Stellantis is seriously considering a groundbreaking move: using Chinese partner Leapmotor's technology to build its European electric vehicles.
This isn't a decision made in a vacuum; it's a direct reaction to immense financial pressure. In early 2026, Stellantis announced a staggering €22.2 billion writedown connected to a major reset of its EV strategy. This news sent its stock plunging and created an urgent need for management to find a faster, cheaper way to build competitive electric cars. The old way was proving too slow and expensive.
At the same time, the competitive landscape in Europe is changing dramatically. Chinese brands, led by BYD, are flooding the market with affordable, high-quality EVs. BYD's sales tripled in just one year, putting immense price pressure on Stellantis's core mass-market brands like Fiat, Peugeot, and Opel. Legacy automakers are struggling to match the cost structure of their Chinese rivals.
This is where Leapmotor comes in. Chinese EV makers have a structural cost advantage of roughly 25%, thanks to their deep vertical integration—they control everything from batteries and software to the final assembly. By licensing Leapmotor's ready-made EV platform and software, Stellantis could potentially slash its bill of materials and dramatically shorten its development time. It's a pragmatic shortcut to regain competitiveness.

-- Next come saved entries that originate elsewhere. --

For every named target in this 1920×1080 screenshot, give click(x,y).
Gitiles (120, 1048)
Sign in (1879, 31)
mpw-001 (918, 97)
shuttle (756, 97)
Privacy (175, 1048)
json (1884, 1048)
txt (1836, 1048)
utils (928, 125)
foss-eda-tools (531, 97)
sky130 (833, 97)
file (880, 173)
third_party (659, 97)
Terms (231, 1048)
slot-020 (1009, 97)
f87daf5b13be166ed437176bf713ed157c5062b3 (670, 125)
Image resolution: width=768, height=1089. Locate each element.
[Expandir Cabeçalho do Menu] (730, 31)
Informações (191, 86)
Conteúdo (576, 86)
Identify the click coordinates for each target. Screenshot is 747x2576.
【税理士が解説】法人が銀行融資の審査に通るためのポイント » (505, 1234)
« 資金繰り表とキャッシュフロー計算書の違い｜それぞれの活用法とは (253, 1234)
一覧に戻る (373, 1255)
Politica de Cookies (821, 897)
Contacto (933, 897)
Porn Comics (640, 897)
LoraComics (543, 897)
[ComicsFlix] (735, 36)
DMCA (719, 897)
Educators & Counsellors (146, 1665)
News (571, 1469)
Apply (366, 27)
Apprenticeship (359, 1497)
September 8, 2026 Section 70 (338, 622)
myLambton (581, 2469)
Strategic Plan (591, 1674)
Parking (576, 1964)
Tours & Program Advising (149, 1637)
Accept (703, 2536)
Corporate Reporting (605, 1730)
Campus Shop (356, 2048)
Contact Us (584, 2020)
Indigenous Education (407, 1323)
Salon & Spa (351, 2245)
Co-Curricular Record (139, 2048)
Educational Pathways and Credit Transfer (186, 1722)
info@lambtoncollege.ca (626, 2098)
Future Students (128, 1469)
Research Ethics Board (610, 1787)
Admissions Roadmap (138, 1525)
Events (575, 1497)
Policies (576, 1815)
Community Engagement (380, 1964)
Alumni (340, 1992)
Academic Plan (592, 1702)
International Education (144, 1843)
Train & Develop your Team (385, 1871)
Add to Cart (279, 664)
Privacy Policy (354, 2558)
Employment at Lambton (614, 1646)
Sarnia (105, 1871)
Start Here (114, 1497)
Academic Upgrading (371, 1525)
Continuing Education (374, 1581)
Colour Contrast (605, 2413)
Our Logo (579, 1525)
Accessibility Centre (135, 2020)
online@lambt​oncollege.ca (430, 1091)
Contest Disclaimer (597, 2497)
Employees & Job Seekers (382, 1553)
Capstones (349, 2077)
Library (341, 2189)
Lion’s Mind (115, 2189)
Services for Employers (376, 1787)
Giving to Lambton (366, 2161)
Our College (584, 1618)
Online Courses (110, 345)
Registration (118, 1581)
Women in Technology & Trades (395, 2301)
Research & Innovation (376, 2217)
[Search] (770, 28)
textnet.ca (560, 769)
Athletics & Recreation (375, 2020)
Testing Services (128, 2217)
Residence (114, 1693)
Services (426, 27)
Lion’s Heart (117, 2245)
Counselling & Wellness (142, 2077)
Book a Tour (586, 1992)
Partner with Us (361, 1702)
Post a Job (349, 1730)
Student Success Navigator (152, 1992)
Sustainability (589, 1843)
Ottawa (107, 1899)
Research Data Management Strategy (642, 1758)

However, this strategy is shaped by geopolitics. First, the European Union has imposed anti-subsidy tariffs on EVs imported from China. This makes it more economical to build cars inside the EU, even using licensed Chinese tech, than to import finished vehicles. Second, the United States has enacted strict "Connected Vehicles" rules that effectively ban Chinese software and hardware from cars sold in the U.S. starting from model year 2027. This forces Stellantis to create a two-track approach: a cost-effective Chinese-tech solution for Europe and a separate, internally developed platform for North America.
- Writedown: An accounting term for reducing the book value of an asset because it is overvalued compared to its current market value. In this case, it reflects a re-evaluation of Stellantis's EV investments.
- Vertical Integration: A strategy where a company owns or controls its suppliers, distributors, or retail locations to control its value or supply chain.
- Bill of Materials (BoM): A comprehensive list of the raw materials, components, and assemblies required to construct, manufacture, or repair a product.